Поэты 1790–1810-х годов | страница 29
Масонская поэзия была пропитана мотивами катастрофизма, кратковременности и греховности жизни. Юнговские мотивы «ночной» души, поставленной лицом к лицу со смертью, с трагической непонятностью человеческого бытия, находили широкий отклик в русских масонских изданиях.
Хотя в философском смысле масонские идеи были основным оппонентом Просвещения (реакционно-правительственный лагерь, как это часто бывало в России, проявил полную теоретическую импотентность и никаких достойных внимания идей не выдвинул), политически они были не реакционными, а либеральными: отвергалась не только революция, но и деспотизм. И деспотизму, и революционному насилию противопоставлялась постепенная эволюция, совершаемая путем просвещения, умственного и нравственного прогресса, деятельной филантропии и самоусовершенствования.

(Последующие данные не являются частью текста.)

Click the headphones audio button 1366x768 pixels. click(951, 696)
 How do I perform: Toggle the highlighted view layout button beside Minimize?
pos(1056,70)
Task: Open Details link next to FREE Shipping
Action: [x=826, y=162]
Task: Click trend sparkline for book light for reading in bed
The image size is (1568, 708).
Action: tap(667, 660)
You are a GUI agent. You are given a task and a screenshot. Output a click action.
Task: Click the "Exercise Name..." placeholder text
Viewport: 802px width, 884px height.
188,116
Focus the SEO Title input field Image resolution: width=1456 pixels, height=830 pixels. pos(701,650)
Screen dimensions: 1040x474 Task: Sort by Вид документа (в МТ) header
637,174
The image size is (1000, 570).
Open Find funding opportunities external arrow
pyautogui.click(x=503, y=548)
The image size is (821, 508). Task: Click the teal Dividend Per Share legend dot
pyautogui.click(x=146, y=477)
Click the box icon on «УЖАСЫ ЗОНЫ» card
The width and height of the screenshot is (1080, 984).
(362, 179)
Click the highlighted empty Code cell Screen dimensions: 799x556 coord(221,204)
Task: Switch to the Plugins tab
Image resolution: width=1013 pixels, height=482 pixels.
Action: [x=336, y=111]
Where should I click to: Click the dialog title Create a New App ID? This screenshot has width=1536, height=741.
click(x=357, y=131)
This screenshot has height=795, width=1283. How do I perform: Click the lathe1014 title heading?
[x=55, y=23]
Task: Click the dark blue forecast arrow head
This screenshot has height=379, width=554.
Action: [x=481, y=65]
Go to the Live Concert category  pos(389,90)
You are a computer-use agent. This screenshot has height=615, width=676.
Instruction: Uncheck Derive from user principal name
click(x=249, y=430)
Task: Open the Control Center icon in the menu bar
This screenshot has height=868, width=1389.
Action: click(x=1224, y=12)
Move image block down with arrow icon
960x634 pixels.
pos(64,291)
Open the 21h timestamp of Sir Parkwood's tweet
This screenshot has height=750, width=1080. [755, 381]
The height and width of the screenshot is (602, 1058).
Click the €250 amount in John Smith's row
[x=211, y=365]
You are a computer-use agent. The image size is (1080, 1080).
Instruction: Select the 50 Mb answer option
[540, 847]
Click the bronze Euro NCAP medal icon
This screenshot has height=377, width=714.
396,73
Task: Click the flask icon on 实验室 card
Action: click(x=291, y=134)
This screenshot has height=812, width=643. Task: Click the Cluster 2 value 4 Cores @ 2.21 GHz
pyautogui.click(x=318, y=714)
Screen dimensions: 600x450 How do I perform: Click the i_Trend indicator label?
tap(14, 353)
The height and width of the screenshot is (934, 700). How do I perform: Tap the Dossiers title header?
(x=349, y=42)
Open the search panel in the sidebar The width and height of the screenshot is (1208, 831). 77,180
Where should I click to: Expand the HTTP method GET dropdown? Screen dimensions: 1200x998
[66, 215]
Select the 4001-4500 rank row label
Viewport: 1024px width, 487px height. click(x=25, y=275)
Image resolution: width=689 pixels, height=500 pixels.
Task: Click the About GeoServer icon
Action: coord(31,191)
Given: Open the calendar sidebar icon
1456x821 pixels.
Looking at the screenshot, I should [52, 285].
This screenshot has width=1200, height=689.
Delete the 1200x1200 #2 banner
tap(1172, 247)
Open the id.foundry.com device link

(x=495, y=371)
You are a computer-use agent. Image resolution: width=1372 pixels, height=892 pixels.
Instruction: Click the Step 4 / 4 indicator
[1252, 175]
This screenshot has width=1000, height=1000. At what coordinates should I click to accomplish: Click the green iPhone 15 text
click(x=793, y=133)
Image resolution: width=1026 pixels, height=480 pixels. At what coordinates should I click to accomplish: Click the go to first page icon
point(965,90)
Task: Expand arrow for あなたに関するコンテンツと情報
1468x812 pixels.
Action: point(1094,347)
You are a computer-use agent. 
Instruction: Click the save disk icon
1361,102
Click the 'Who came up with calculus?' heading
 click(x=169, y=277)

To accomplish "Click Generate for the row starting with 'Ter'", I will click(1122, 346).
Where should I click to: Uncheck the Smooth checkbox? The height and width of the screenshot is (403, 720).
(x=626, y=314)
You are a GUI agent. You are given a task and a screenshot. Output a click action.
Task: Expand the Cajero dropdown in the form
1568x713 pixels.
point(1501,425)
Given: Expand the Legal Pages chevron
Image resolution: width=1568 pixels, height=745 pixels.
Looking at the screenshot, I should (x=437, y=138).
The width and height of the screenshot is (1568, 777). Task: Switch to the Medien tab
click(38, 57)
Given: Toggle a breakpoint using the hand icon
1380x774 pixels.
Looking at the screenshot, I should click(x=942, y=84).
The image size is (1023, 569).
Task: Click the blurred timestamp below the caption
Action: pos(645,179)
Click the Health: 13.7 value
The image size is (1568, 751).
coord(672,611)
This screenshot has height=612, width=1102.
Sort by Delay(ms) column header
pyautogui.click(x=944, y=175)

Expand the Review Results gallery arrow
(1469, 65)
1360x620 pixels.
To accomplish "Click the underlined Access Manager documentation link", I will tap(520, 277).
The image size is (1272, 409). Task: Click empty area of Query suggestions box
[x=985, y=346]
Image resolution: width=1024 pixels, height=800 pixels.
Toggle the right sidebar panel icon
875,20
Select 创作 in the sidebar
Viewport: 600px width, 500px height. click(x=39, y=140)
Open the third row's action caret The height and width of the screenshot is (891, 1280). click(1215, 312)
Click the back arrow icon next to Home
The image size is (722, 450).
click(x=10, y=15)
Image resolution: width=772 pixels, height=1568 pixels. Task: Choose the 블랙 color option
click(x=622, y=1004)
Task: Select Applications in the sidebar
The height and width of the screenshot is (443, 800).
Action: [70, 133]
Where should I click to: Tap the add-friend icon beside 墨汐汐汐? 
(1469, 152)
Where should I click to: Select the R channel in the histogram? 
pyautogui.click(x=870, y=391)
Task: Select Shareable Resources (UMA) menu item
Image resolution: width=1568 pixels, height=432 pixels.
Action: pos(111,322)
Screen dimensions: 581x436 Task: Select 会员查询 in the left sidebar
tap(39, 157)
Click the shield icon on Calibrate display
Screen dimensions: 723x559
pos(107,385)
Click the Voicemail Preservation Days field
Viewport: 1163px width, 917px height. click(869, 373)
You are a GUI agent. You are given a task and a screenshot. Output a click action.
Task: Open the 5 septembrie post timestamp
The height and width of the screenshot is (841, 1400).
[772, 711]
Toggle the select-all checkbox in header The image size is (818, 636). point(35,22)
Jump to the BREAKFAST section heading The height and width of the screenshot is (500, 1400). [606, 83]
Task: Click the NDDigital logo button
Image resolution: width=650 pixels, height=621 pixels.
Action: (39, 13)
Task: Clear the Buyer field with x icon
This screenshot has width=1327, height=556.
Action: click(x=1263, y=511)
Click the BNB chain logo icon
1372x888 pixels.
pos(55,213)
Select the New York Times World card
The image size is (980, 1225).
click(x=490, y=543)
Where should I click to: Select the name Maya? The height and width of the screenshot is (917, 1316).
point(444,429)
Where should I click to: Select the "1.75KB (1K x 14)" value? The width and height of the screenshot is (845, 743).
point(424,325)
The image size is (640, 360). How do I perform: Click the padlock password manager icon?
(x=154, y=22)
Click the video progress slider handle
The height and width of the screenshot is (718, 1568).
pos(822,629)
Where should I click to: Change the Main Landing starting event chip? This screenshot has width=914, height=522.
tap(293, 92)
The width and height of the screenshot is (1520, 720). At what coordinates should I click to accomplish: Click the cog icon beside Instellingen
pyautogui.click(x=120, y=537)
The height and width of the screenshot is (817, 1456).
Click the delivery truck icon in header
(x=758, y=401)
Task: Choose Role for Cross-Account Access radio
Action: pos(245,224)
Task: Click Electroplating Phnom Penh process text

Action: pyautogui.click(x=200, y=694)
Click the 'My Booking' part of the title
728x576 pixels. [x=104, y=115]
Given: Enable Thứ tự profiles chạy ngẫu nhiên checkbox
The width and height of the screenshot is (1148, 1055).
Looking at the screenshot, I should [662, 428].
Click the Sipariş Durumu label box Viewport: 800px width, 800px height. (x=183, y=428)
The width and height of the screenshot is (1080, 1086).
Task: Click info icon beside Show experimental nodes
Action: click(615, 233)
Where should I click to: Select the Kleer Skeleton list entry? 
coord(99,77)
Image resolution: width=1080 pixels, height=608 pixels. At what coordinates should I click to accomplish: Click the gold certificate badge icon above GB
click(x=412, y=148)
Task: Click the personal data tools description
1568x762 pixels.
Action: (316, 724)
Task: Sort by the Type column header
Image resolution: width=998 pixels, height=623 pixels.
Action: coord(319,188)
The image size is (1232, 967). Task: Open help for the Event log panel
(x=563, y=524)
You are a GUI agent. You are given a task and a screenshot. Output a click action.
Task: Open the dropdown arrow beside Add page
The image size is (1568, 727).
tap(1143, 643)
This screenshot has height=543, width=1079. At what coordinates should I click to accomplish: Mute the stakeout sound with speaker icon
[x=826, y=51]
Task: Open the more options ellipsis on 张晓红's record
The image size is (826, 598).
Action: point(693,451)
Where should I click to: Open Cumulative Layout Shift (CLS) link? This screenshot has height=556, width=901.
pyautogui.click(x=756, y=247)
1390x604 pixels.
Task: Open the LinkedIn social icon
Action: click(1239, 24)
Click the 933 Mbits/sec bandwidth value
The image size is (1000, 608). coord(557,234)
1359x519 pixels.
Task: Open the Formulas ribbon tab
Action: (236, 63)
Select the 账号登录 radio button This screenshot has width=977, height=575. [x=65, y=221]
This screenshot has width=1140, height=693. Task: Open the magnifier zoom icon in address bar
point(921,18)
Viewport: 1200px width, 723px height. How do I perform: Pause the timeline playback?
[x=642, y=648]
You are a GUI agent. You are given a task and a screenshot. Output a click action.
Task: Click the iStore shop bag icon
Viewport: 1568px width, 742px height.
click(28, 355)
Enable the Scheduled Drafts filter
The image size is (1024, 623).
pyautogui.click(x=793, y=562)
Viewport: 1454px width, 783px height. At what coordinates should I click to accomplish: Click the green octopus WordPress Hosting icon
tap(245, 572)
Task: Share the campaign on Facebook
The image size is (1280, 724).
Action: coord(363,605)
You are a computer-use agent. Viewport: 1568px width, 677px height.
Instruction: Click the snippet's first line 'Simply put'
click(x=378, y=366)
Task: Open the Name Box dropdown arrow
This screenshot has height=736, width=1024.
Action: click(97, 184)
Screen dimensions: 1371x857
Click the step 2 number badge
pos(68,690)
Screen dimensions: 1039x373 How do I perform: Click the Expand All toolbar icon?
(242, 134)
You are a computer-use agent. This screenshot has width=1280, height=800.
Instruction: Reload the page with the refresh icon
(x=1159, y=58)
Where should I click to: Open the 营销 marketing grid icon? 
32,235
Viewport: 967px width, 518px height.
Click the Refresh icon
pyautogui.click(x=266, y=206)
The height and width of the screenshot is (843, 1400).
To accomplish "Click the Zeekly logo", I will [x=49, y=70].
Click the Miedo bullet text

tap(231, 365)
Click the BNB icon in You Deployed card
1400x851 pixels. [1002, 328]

В разные моменты напряженной общественно-политической жизни конца XVIII — начала XIX века соотношение масонской и демократической мысли складывалось по-разному: от крайней враждебности до союза в борьбе с деспотизмом и феодальным насилием.
По-разному складывалось отношение названных лагерей к духовному наследию допетровской Руси, причем вопрос этот не отделялся в XVIII — начале XIX века от воззрений на живую православную церковную традицию и стихию старославянского языка, несущую для человека тех лет целый мир культурных и нравственных ассоциаций.
Официальная культура по традиции, шедшей еще от Петра, имела отчетливо секуляризованный характер. От церкви требовалась лояльность и отсутствие собственной позиции во всем, выходящем за пределы узко-обрядовые. Зато здесь она признавалась безусловным авторитетом. Поэтому привнесение элементов православной церковности в политику и общественную идеологию, которое начали практиковать определенные круги в начале александровского царствования, имело характер оппозиции правительству справа и весьма настороженно воспринималось императором.
Литература Просвещения относилась к церковной традиции отрицательно и если могла принять идею бога-разума, то обрядность, в том числе и православную, отрицала. Одновременно европеизированный стиль жизни ослаблял бытовые связи с православной обрядностью (столичный дворянин мог годами не бывать у причастия, даже не по вольнодумству, а просто по лени и нежеланию выполнять утратившие смысл обряды, соблюдение постов в большом петербургском свете уже к началу XIX века считалось неприличным ханжеством, не истинной, а показной набожностью), а утвердившийся на вершинах общества обычай проводить начальное образование по-французски — даже Евангелие детям читали во французских переводах — ослабил знание старославянского языка. Уже Сумароков, когда пожелал спародировать стиль Тредиаковского, не смог составить грамотной старославянской фразы. После Ломоносова старославянский язык в сознании образованного дворянина секуляризировался, превратившись в определенный — поэтический — стиль светской речи, причем воспринимался не как язык, а как специфическая лексика русского языка.